** INFORMATION SHOWN **

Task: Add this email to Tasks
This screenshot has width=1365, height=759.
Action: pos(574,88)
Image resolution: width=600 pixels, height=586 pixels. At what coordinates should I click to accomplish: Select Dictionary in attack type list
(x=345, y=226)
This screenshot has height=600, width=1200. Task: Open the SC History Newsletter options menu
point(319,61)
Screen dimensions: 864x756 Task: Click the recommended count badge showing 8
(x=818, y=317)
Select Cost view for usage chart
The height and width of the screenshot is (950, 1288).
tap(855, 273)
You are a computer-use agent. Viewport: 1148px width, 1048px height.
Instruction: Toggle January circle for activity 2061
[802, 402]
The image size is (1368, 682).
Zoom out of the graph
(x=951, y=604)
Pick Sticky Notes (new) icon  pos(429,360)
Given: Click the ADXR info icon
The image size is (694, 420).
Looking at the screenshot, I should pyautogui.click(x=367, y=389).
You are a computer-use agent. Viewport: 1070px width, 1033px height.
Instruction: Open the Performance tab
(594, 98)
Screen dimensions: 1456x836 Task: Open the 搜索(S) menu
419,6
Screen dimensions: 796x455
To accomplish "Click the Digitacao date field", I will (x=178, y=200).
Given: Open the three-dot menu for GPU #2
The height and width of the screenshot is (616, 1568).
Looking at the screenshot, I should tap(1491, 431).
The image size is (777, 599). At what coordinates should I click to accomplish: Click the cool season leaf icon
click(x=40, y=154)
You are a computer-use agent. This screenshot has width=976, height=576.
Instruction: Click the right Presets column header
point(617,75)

** EXERCISE DIRECTIONS **
Your task is to write out, exactly, the line that holds "Zoom out of the graph" and every line after it until the records end.

** ANSWER FOR THIS EXERCISE **
Zoom out of the graph
(x=951, y=604)
Pick Sticky Notes (new) icon  pos(429,360)
Given: Click the ADXR info icon
The image size is (694, 420).
Looking at the screenshot, I should pyautogui.click(x=367, y=389).
You are a computer-use agent. Viewport: 1070px width, 1033px height.
Instruction: Open the Performance tab
(594, 98)
Screen dimensions: 1456x836 Task: Open the 搜索(S) menu
419,6
Screen dimensions: 796x455
To accomplish "Click the Digitacao date field", I will (x=178, y=200).
Given: Open the three-dot menu for GPU #2
The height and width of the screenshot is (616, 1568).
Looking at the screenshot, I should tap(1491, 431).
The image size is (777, 599). At what coordinates should I click to accomplish: Click the cool season leaf icon
click(x=40, y=154)
You are a computer-use agent. This screenshot has width=976, height=576.
Instruction: Click the right Presets column header
point(617,75)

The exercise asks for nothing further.